Records for processing START

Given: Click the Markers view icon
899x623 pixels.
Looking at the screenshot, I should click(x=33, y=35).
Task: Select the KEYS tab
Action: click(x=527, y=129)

Records for processing END

◆ Exercise objective
The listing above must be written out again in its entirety, exactly as given.

◆ Exercise output
Given: Click the Markers view icon
899x623 pixels.
Looking at the screenshot, I should click(x=33, y=35).
Task: Select the KEYS tab
Action: click(x=527, y=129)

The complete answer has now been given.